# Learning how to do heat transfer; classes?



## true genius (Jun 9, 2006)

Does anyone know if there is a company in the U.S. that gives full instruction on how to do heat press? We need to see it in action, learn the different techniques with transfer paper on light shirts and vinyl on dark shirts, how the cutter works, etc. before we purchase the equipment.

Thanks all! Cheers.


----------



## badalou (Mar 19, 2006)

Think I will do a video and add it to my site. Might help some of you.


----------



## JoshEllsworth (Dec 14, 2005)

Yes there is. www.greatgarmentgraphics.com


----------



## dub3325 (Jun 7, 2006)

badalou said:


> Think I will do a video and add it to my site. Might help some of you.


That would be amazing badalou!! Let us know when its up!


----------



## signrik (Aug 1, 2006)

I am new to this and found a British site that has 21 small videos that are free to watch great for me as they use the same press that I bought the inflatable torso video is a bit strange though! 
http://www.themagictouch.co.uk/video/index.htm
They hvae helped me a lot although I have not made a tshirt yet that will happen tonight


----------



## Robin (Aug 28, 2006)

JoshEllsworth said:


> Yes there is. www.greatgarmentgraphics.com


This is where we learned alot......bought our cutter there as well.

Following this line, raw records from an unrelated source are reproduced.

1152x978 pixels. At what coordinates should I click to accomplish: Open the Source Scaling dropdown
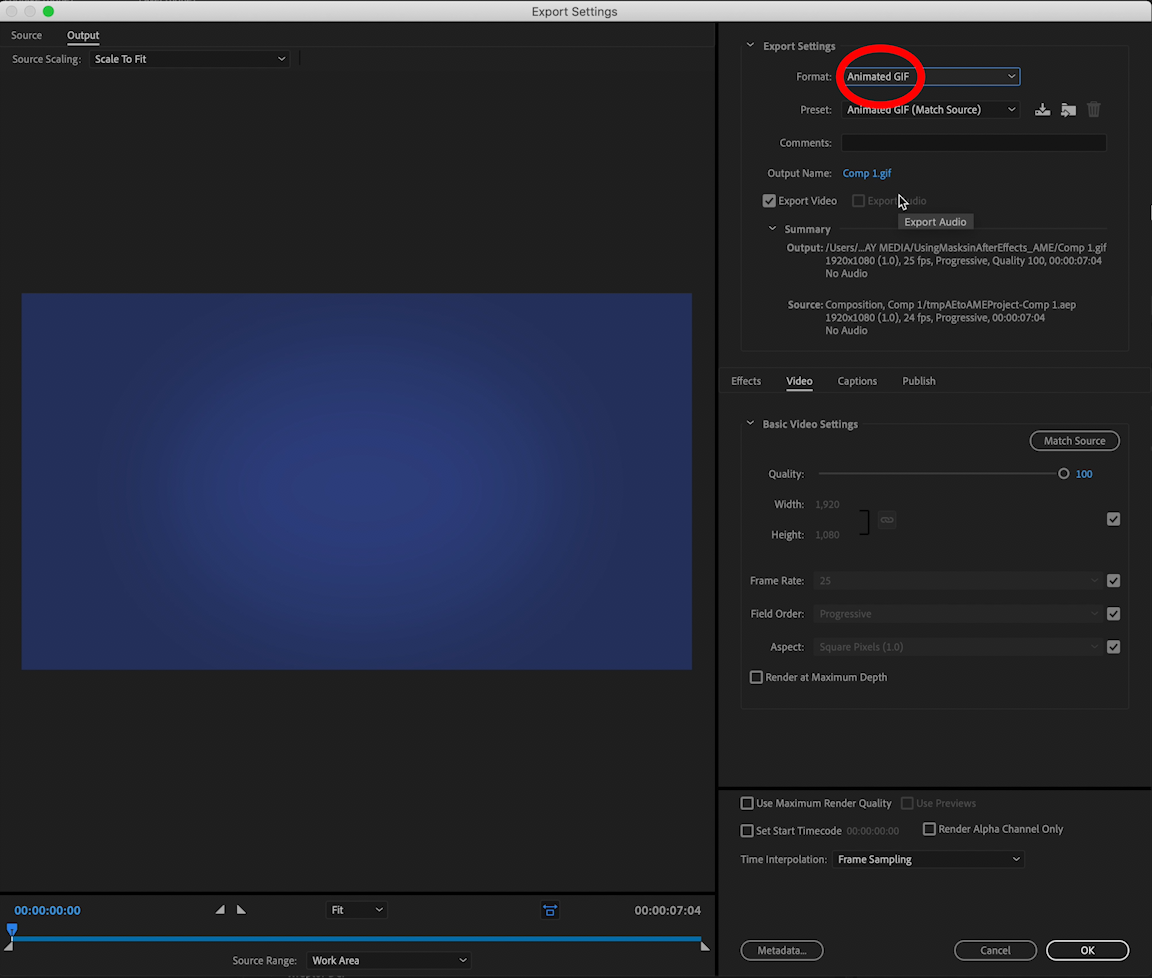[x=190, y=58]
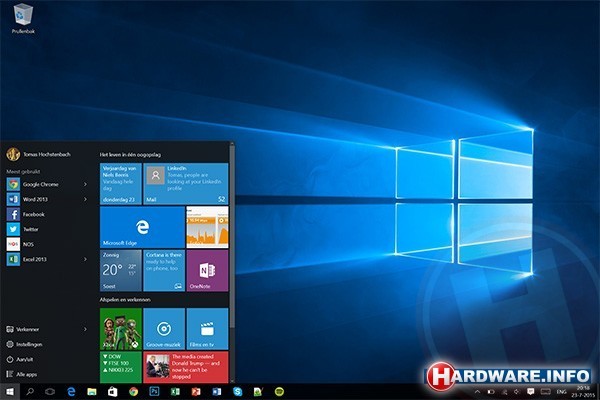
Task: Click the Windows Start button
Action: click(11, 391)
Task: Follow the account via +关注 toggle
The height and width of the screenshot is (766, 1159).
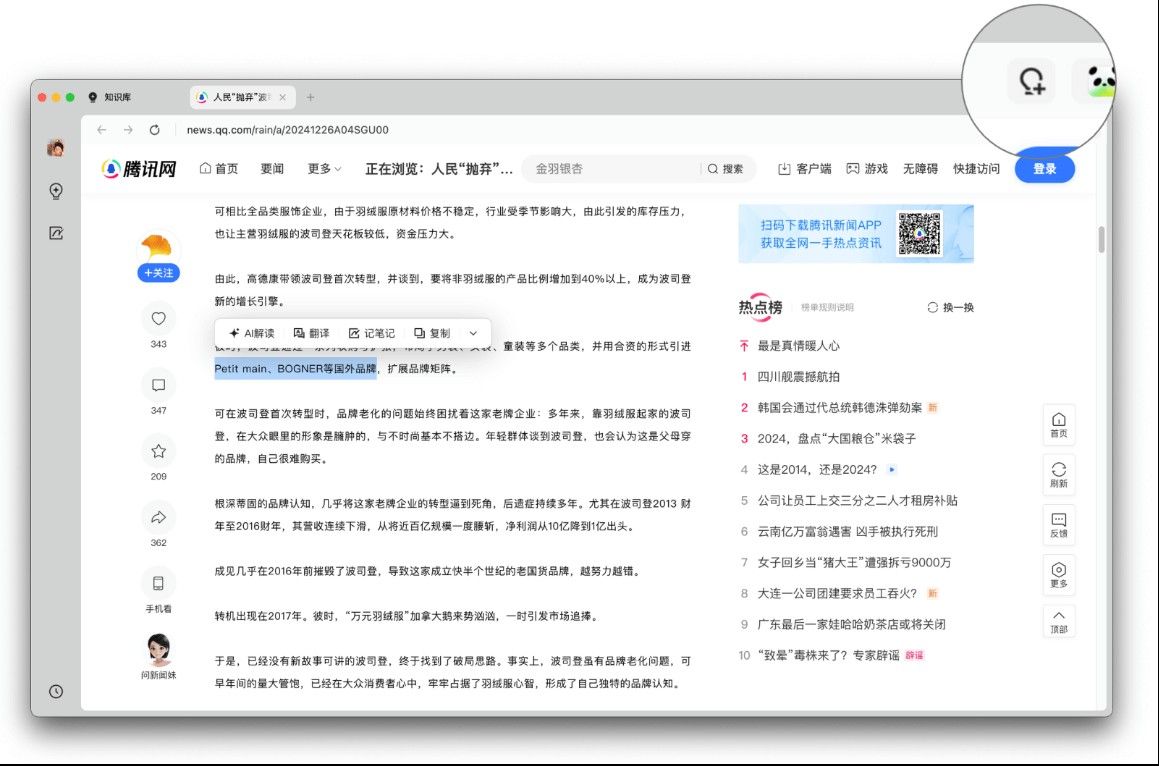Action: pyautogui.click(x=157, y=272)
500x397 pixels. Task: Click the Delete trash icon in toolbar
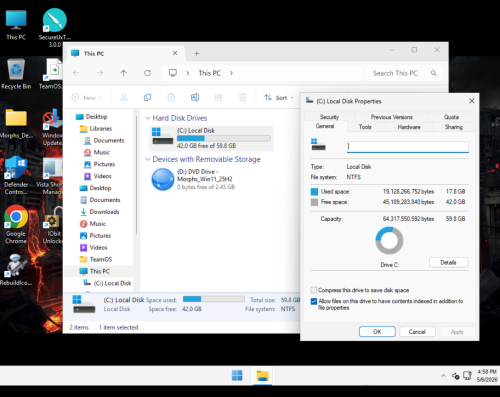243,97
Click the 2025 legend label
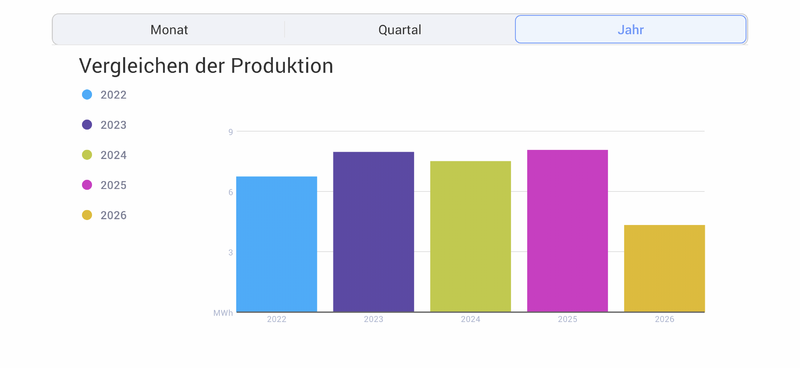The image size is (800, 368). click(113, 185)
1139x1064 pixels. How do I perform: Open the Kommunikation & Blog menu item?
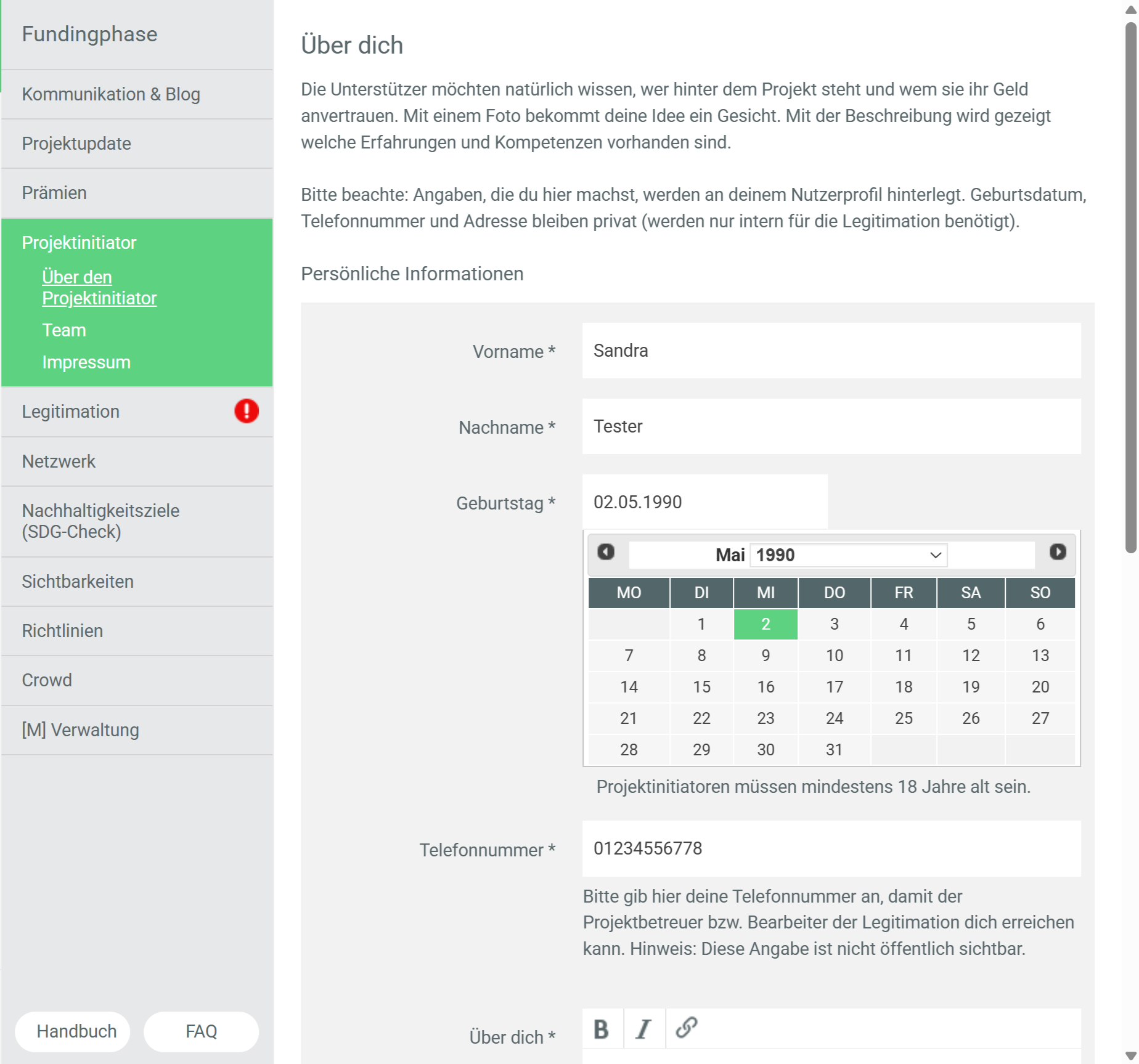click(x=111, y=94)

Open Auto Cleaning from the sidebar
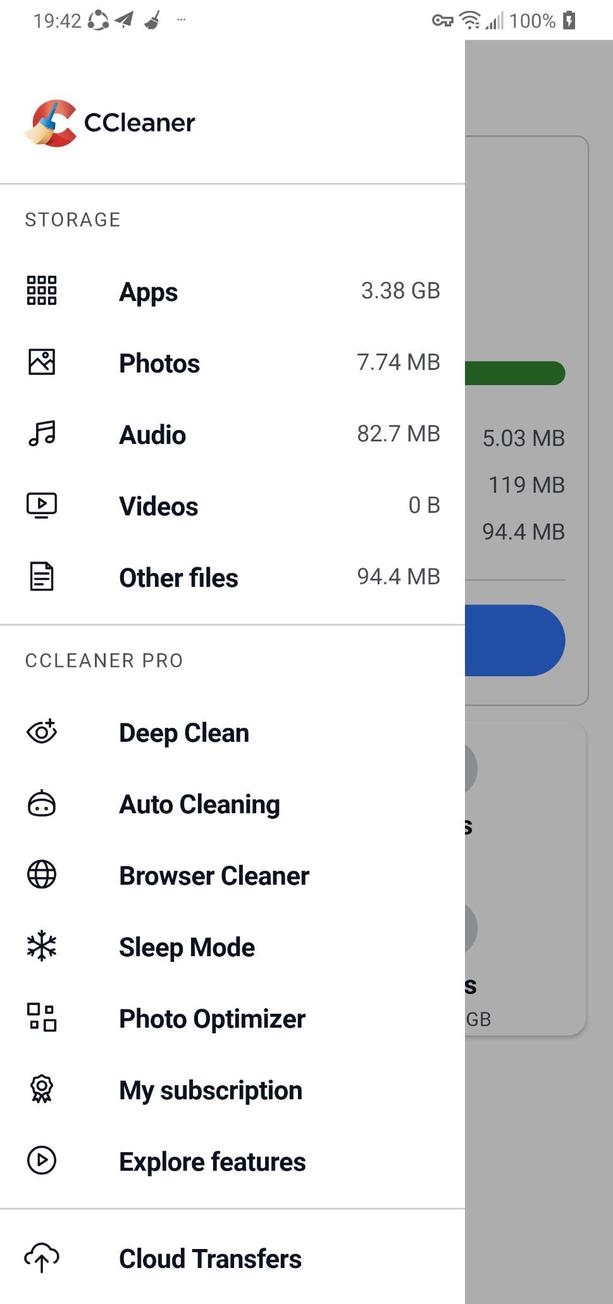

I would suggest contacting who you want to buy from, asking to come in and see a demonstration of the equipment you are interested in buying. We do this all the time. None of our equipment has ever been bought without demonstrations. It helps you decide how user friendly something is before you take it home.

Trade shows are great for this....there is unlimited information out there at those shows.


----------